§ Passage:
══════════════════════════════
Gene Marks, business owner and column writer for Forbes and the New York Times, has written an excellent piece about how I can overcome the massive structural economic and cultural barriers that make it extremely probable I’ll continue to live a life of poverty here in the slums of West Philadelphia.

Marks points out that if I happen to be a good deal smarter and much luckier than most of my “cohort,” as they say in the University of Pennsylvania sociology class that I will never attend, all I need to do is work extremely hard in school, get my hands on some computer technology one way or another, use it to somewhat magically acquire the cultural capital regarding the world of education that Marks acknowledges was a birthright for his own children, and then squeeze some scholarships out of the limousine liberals on the boards of Choate or Phillips Exeter. This will allow me to get into college, which as Marks is well aware guarantees Americans today a solidly middle class — as a writer for Forbes he defines this as a household income of $250,000 per year or higher — lifestyle.

This is just a terrific set of unspeakably useful suggestions for someone in my admittedly daunting social situation. Thanks rich middle-aged white guy!

Now let me return the favor.
══════════════════════════════
Stored entries:
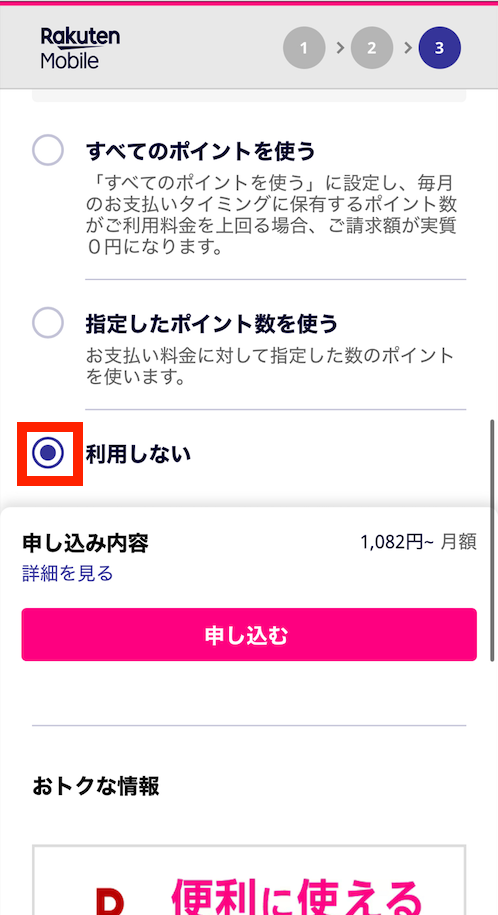
Task: Open 詳細を見る details link
Action: (x=68, y=573)
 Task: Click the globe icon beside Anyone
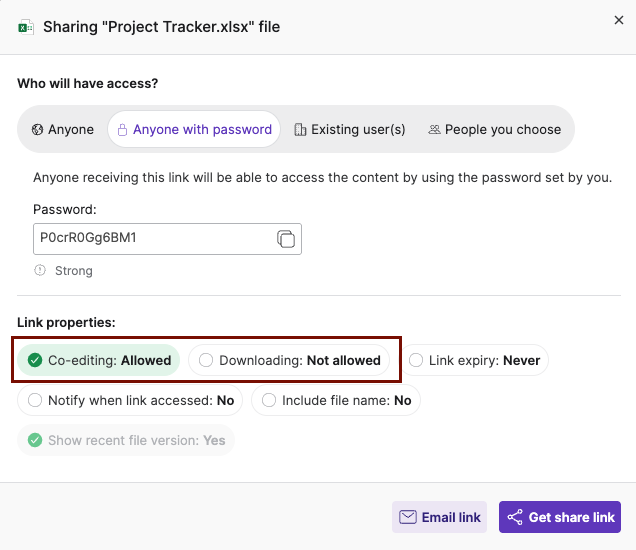pos(38,130)
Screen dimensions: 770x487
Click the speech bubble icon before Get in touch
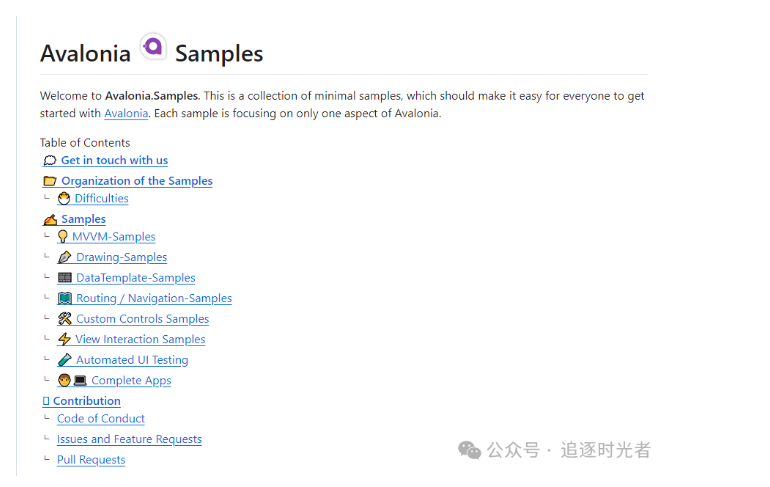pos(50,160)
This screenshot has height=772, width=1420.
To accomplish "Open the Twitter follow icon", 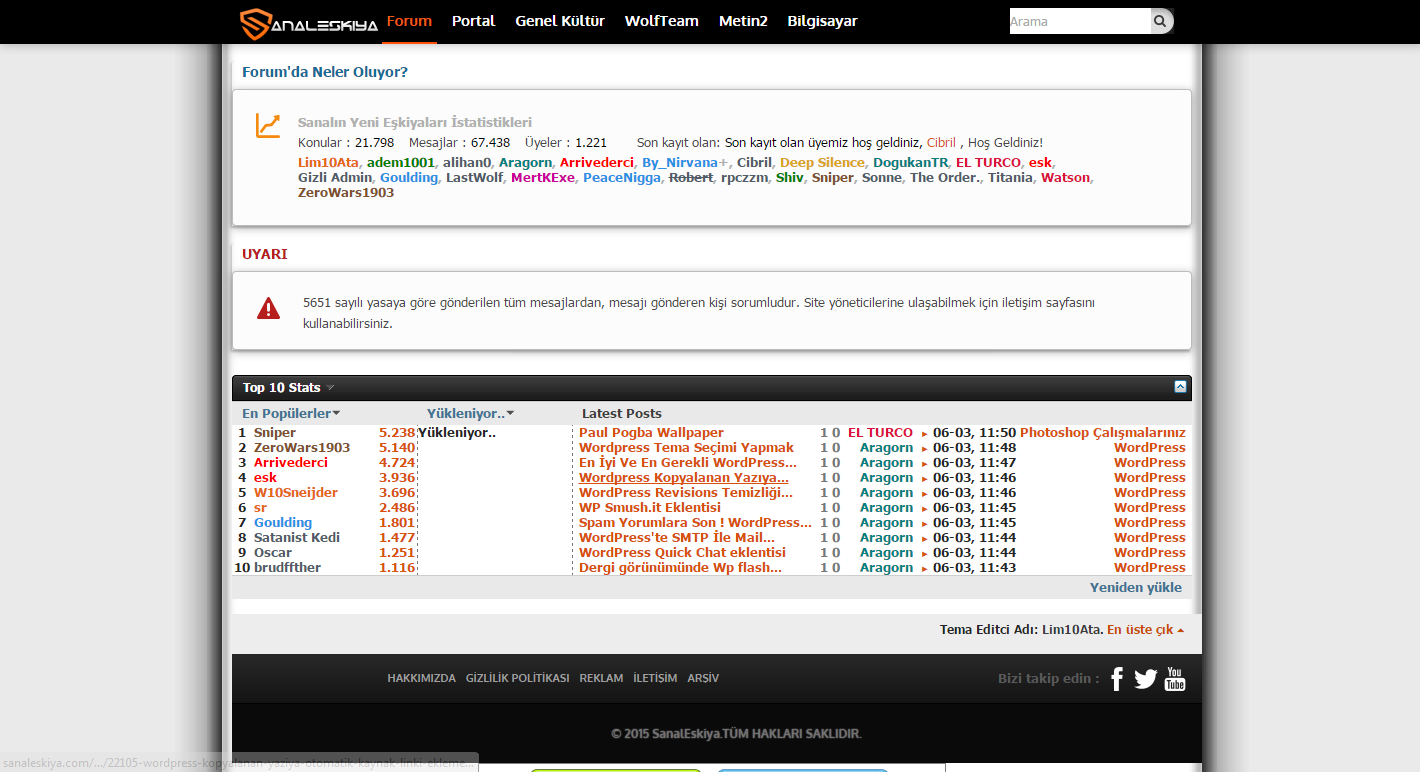I will click(x=1146, y=679).
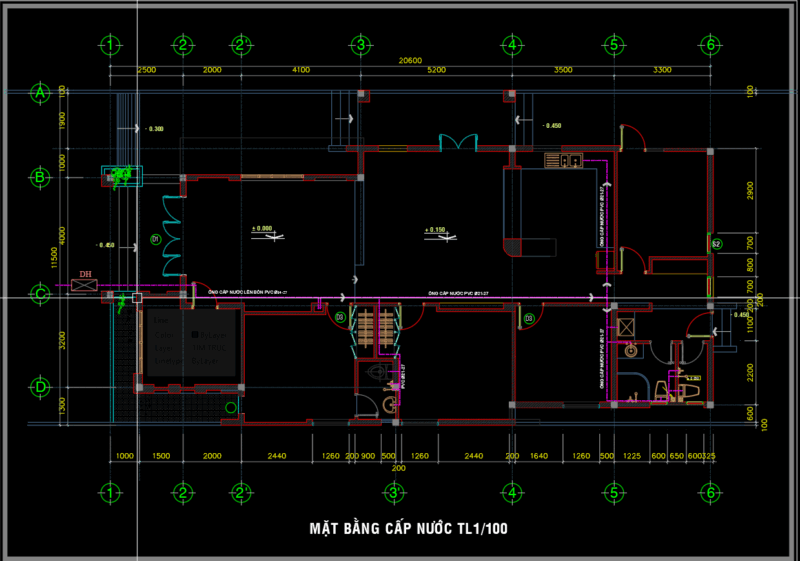Click grid bubble A on the left side
The width and height of the screenshot is (800, 561).
pyautogui.click(x=41, y=92)
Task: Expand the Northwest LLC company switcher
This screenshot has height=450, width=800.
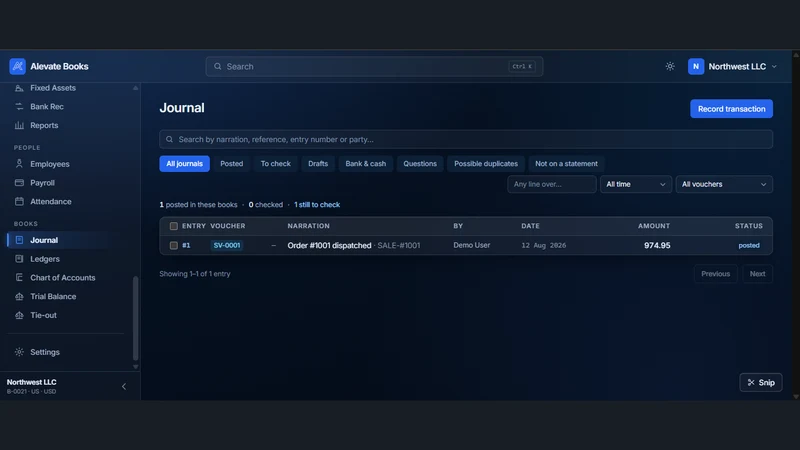Action: click(733, 66)
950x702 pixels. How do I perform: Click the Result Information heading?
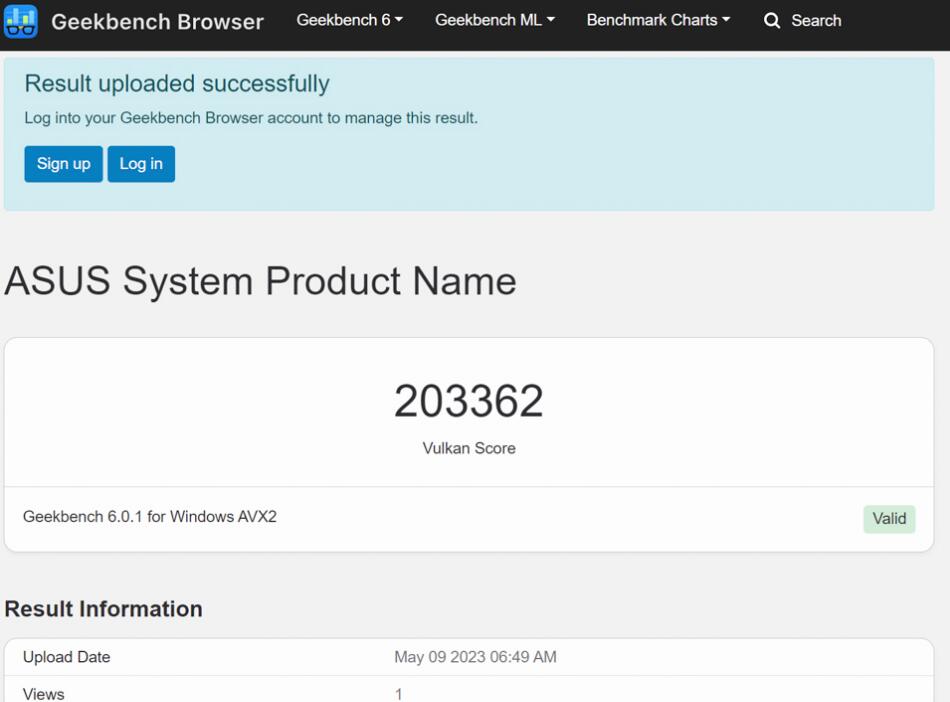point(104,609)
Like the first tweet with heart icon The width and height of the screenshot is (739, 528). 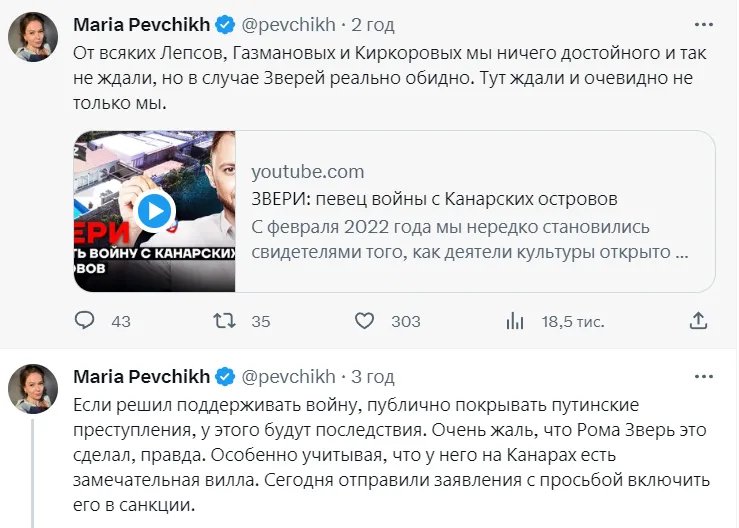[366, 321]
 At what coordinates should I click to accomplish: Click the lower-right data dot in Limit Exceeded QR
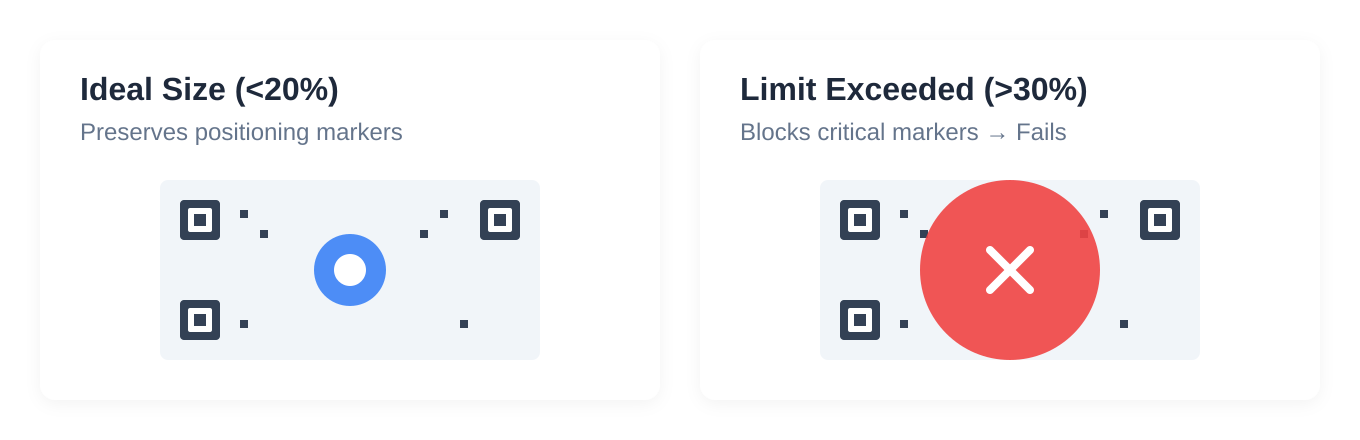[x=1124, y=324]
══════════════════════════════
§ What is required: Carry on the passage about Gene Marks's advice for escaping poverty in West Philadelphia, beginning right after its final sentence.

§ Response for this exercise:
If I were a rich white guy, I would also have a lot to overcome. For instance, I’d have to fight constantly against the massive structural economic and cultural forces that would be constantly impelling me to act like a clueless jackass. These include a cultural ideology that somehow gets people who are not developmentally disabled to believe the thesis of your essay, which can not unfairly be summarized as: “If it’s not literally impossible for a black child born into the world of our poverty-stricken, strictly segregated inner cities to escape that world, this fact has great significance for public policy, and should be highlighted for the purpose of convincing people that the social problem of race-based poverty in America can be overcome through individual effort.

Yep, if I were a rich white guy I might actually get paid cash money to write op-ed pieces based on that proposition. Think I’m exaggerating? Check it out:

The biggest challenge we face isn’t inequality. It’s ignorance. So many kids from West Philadelphia don’t even know these opportunities exist for them.

All things considered, I have serious doubts regarding the perspicacity of this social analysis. Because after all, Rich White Guy, exactly how many of the kids in my neighborhood are supposed to go to Choate and Princeton, or for that matter Magnet School and Penn State? What about the 99.9% of the kids in my neighborhood for whom your unsolicited self-improvement plan is utterly unrealistic on so many levels that they’re not even worth listing, since they are, if you’re not someone prone to spouting absurd “advice” that could only be a product of a combination of extreme social privilege and money-sheltered ignorance, too obvious to point out?

Here’s your stirring conclusion:

Technology can help these kids. But only if the kids want to be helped. Yes, there is much inequality. But the opportunity is still there in this country for those that are smart enough to go for it.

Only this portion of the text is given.